【産経抄】「妹の力」は改革の力となるのか 3月7日

 漫画家の故畑田国男さんは、「姉妹型研究家」の肩書も持っていた。著書の『「妹の力」社会学』のなかで、織田信長とナポレオンという日仏を代表する英雄の違いを妹との関係に見る。

 ▼信長はお市の方を「政略結婚の道具」、あるいは「外交官」として最大限に利用した。一方のナポレオンは、心から愛していた妹のポーリーンを政争の具に使うなど、夢にも思わなかったはずだという。

 ▼北朝鮮の金正恩(キム・ジョンウン)朝鮮労働党委員長と妹の金与正(ヨジョン)党中央委員会第1副部長の関係はどうだろう。与正氏は平昌五輪の開会式に合わせて正恩氏の特使として訪韓し、文在寅(ムン・ジェイン)大統領の早期訪朝を要請した。満面の笑みを浮かべて文氏と握手したかと思えば、次の瞬間相手を見下したような表情を見せる。

 ▼故金日成(キム・イルソン)主席直系の孫娘の一挙一動をメディアは報じ、韓国首脳部は腫れ物に触るように応対した。与正氏は少なくとも外交官としては完璧だった。「ほほ笑み外交」が今回訪朝した文氏の特使団と正恩氏の会談をお膳立てしたともいえる。

 ▼与正氏も同席して4時間以上も行われた会談は、正恩氏からすれば「満足な合意」に至った。問題はその中身である。非核化を対話の条件とする米国に、軟化する態度を示した。それでも、南北首脳会談の実施で韓国を取り込み、悲願の核ミサイル開発を進める疑念は消えない。

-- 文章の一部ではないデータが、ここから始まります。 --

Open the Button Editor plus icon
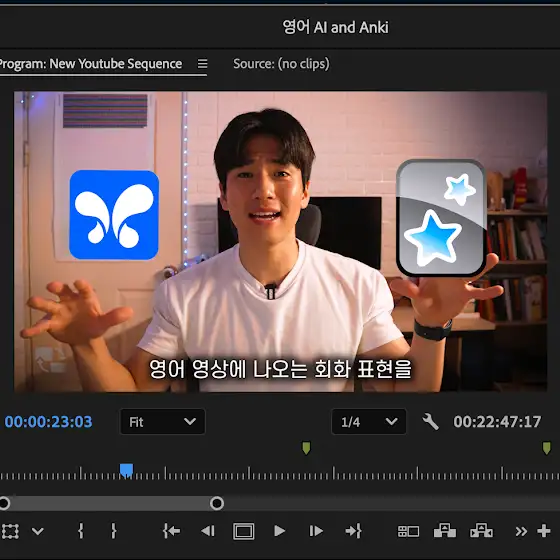Viewport: 560px width, 560px height. click(544, 531)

 ▼たくましくて実行力のある「妹の力」は、人々の古くさい考えを解放してくれる、と畑田さんは期待する。与正氏は父親の故金正日(キム・ジョンイル)総書記から「男なら後継者になっていた」と評されたほど優秀らしい。正恩氏に直言できる、唯一の人物でもある。そんな「妹の力」が、残虐な独裁政権を支えているとすれば、まさしく悲劇である。